I’ve spent some time thinking about why you are this way. and I’m gonna go ahead and detail my theory here: you’ve caught onto a very important truth. everyone’s favorite topic is themselves. people can go on and on talking about their lives and their feelings. their eyes light up, they get really excited and really into the topic and they can go on and on. and you go with them on that. you make them feel like everything they’re saying is gold. and they get hooked onto spending time with you. and maybe they’ll ask you a question or two to feel like they’re not dominating the conversation. and you throw out a thing or two, but somehow you’ll turn the topic back to talking about them. we can go full hangouts with people and spend the whole time talking about them and never about you. isn’t that amazing?

(LOL, this is also why weird people become low-key obsessed with you. part of me thinks you like the attention a little bit, even though you go on about how freaked out you are. but you’ve got to draw clearer boundaries, bud.)

I’m tired of me right now. I don’t have anything to pull out of my bag anymore. life’s slow for me right now and all my thoughts are at the deep end right now, but I can’t just jump into deep talk right away. so you need to learn to talk without me there to initiate now, okay? sorry I don’t do good in group settings anymore. I’m tired of fluff talk, small talk. that’s your specialty, lol. but meh. quit drawing back and ducking into your shell whenever friendships get hard or too close for the liking. ok? I see you.

_ _ _ _

Problem 1:
In the passage, what does the writer call everyone's favorite topic?
Problem 2:
Arrange the rows below as a numbered list, starting at the line containing "You are a GUI" and ending at the last of the rows. Skip blank lines and omit the pictures.

Extracted entries:

_ _ _ _

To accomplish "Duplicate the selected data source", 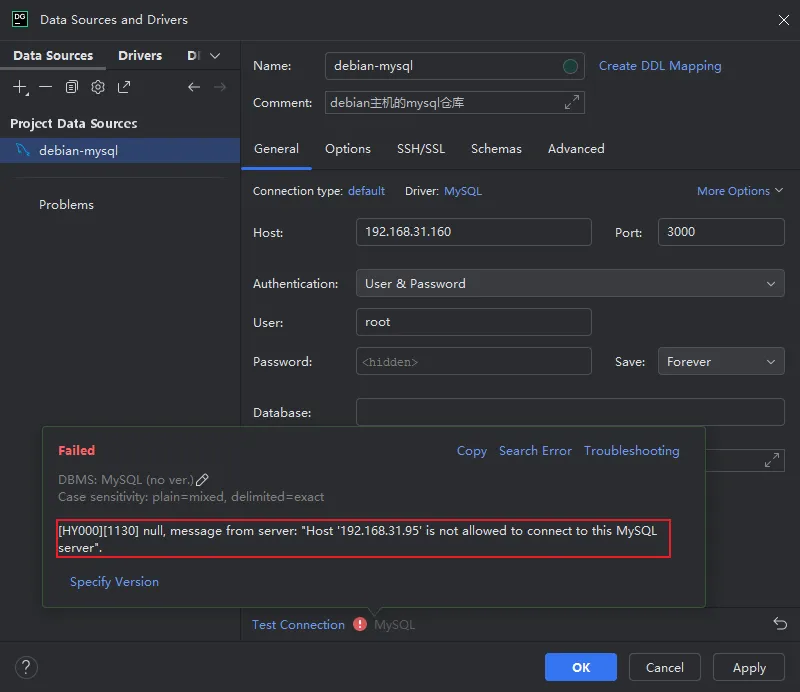I will 72,87.
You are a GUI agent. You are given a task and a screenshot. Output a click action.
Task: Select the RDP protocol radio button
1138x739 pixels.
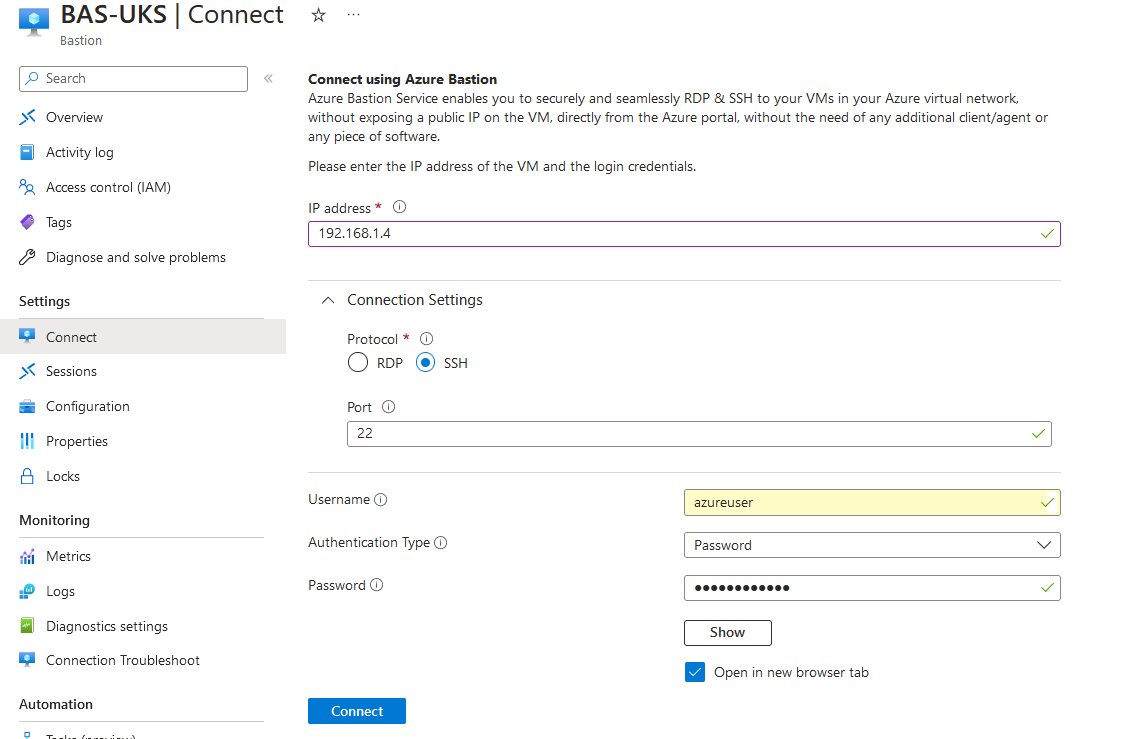(x=357, y=363)

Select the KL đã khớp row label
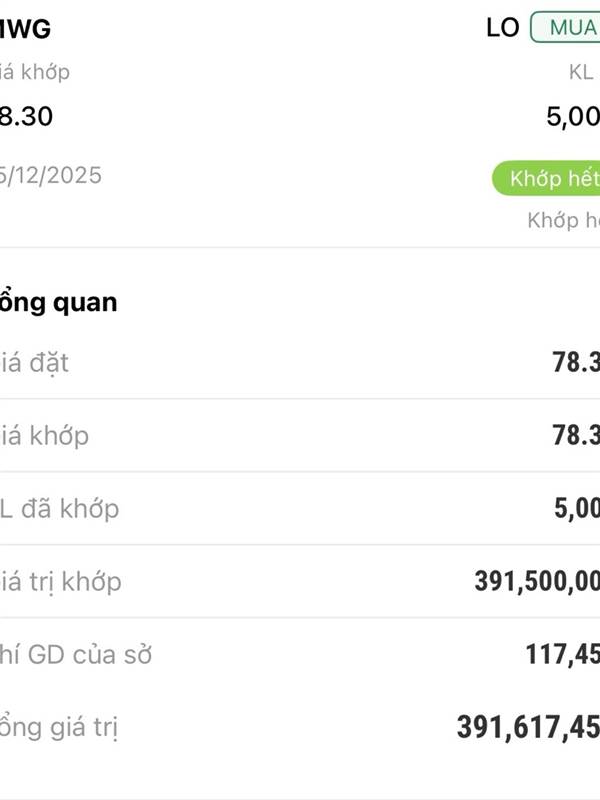pos(59,508)
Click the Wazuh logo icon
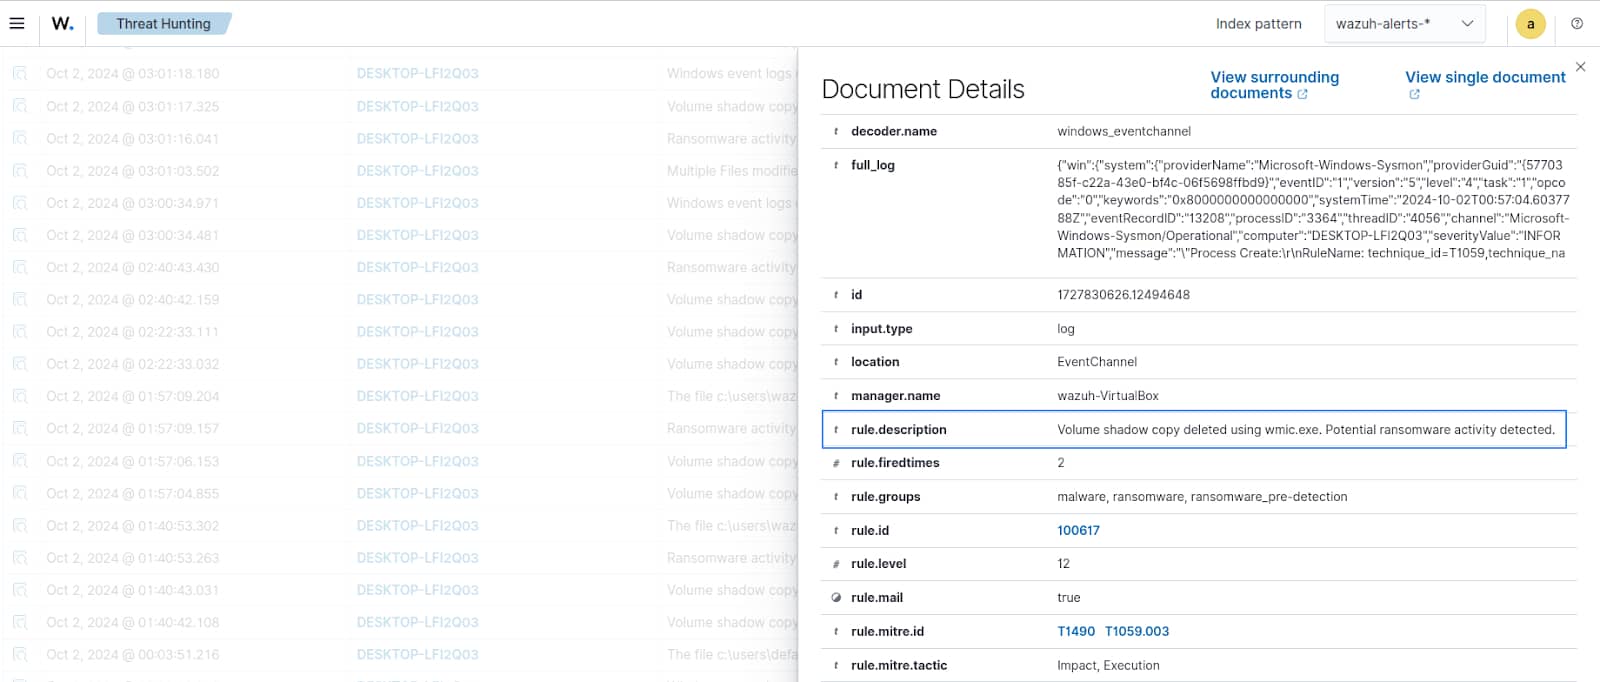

_ _ _ _

Expected answer 1:
Themselves.

Expected answer 2:
1. You are a GUI agent. You are given a task and a screenshot. Output a click action.
2. Task: Select the RDP protocol radio button
3. 1138x739 pixels.
4. (x=357, y=363)
5. Select the KL đã khớp row label
6. pos(59,508)
7. Click the Wazuh logo icon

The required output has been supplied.